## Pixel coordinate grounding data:

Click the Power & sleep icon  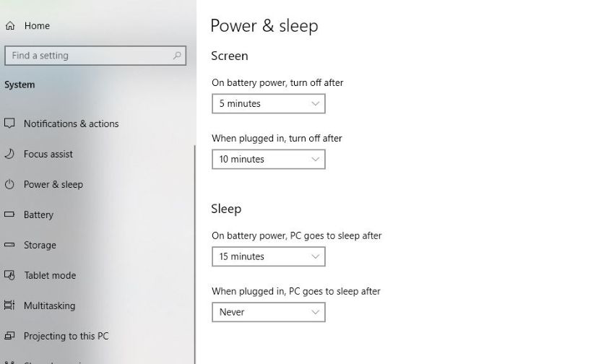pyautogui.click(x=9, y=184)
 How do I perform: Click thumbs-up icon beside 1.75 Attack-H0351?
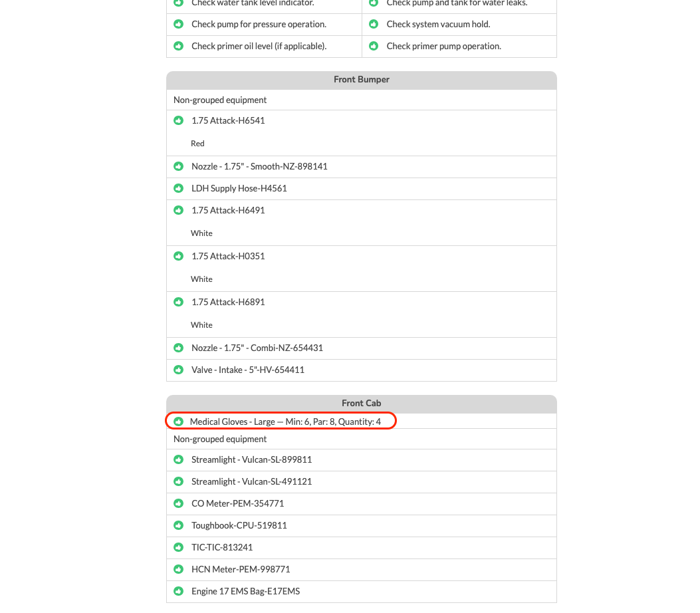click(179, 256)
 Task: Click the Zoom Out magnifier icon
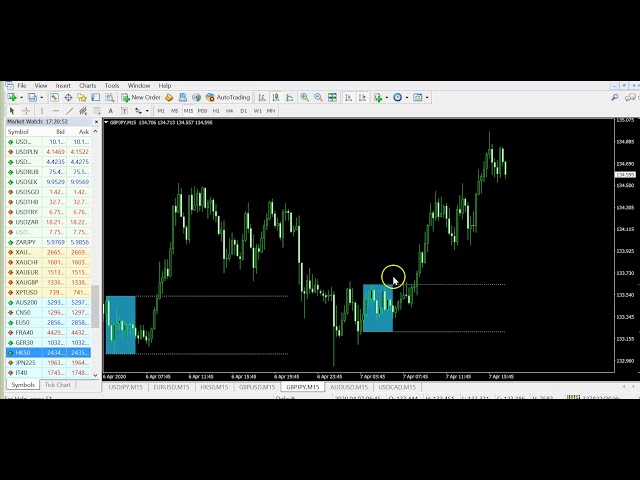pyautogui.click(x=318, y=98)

* * *

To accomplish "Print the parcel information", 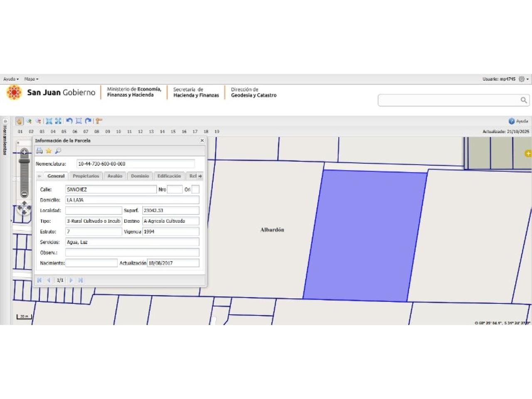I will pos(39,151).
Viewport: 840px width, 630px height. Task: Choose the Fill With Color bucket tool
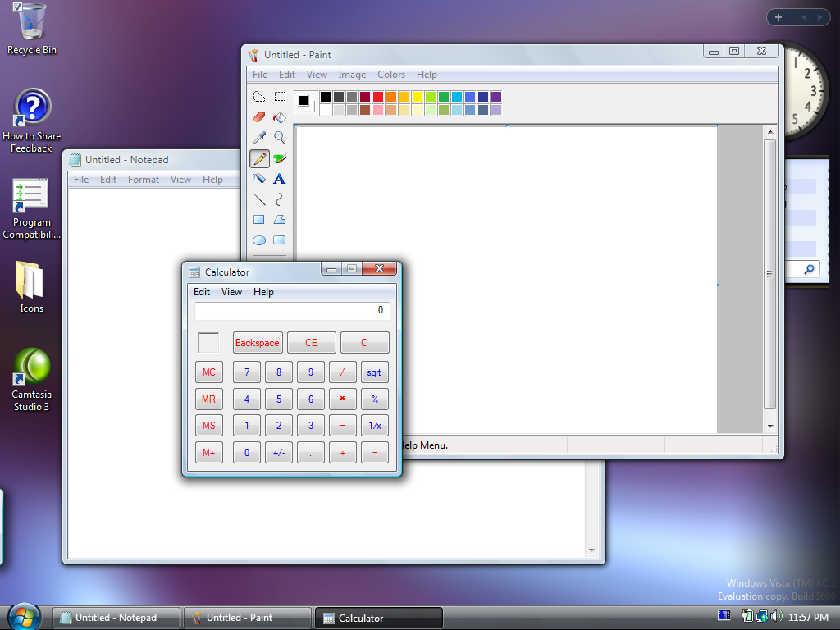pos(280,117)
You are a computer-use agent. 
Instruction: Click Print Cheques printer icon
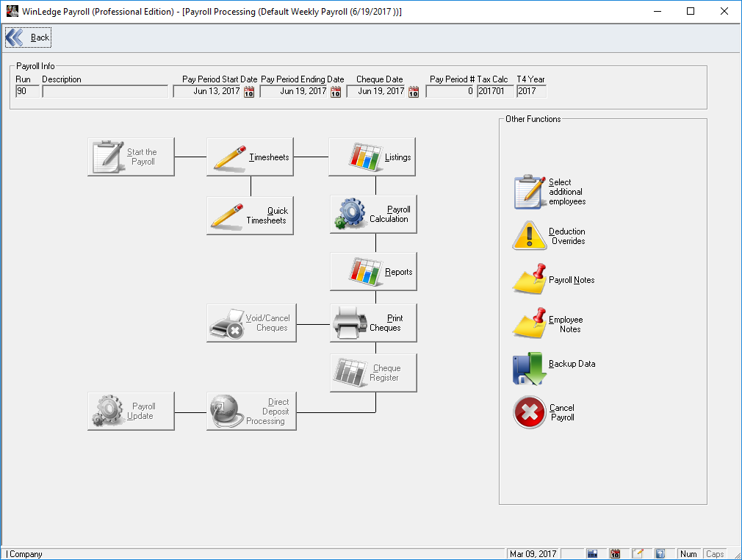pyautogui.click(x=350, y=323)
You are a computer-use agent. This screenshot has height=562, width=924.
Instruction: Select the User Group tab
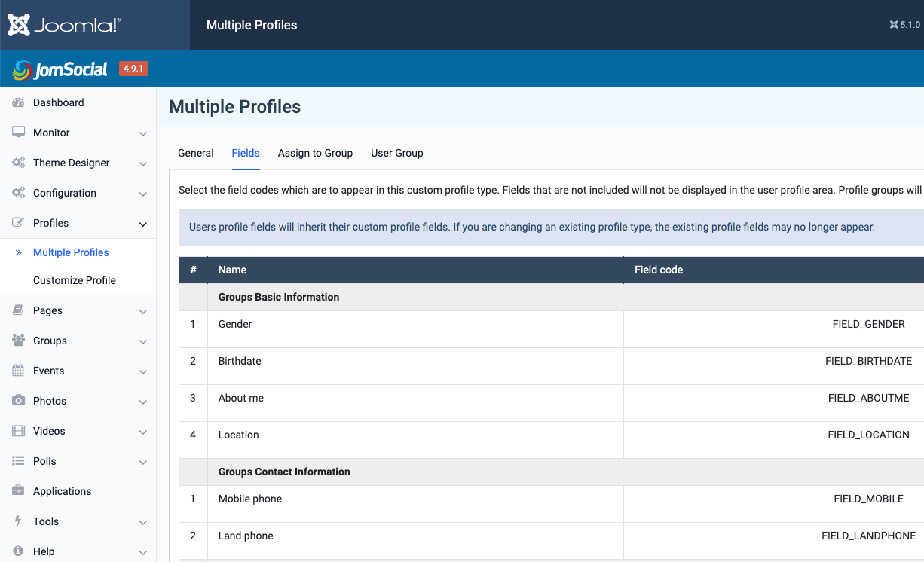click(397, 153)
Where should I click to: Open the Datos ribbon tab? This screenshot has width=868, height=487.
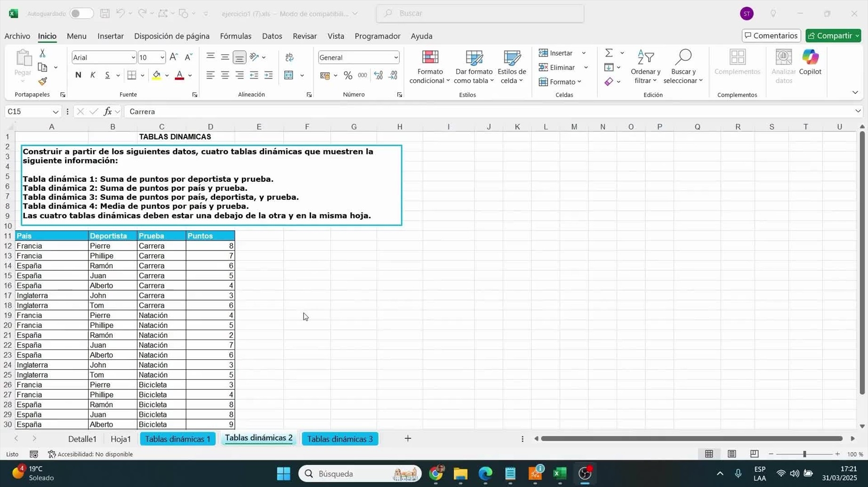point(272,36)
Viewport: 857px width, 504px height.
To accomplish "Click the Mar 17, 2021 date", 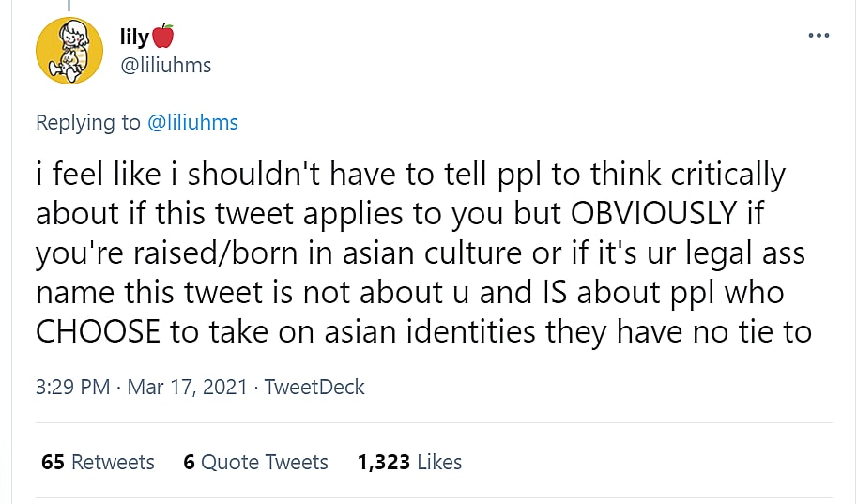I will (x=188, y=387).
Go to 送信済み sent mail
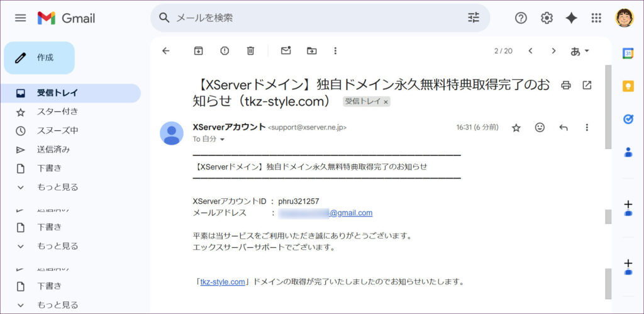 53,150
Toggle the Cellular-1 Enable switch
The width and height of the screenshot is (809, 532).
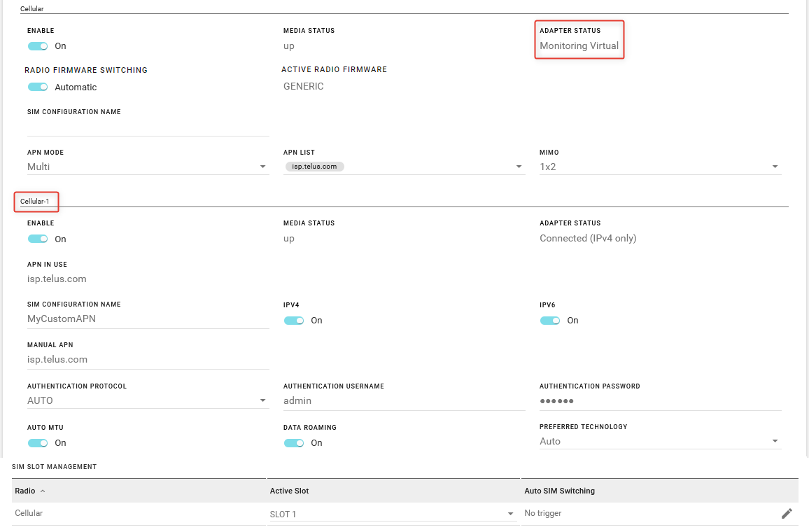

## YOUR INSTRUCTIONS:
Looking at the data above, how many lines hold the string "computer"? Reply with only the number.

## FINISHED TASK:
2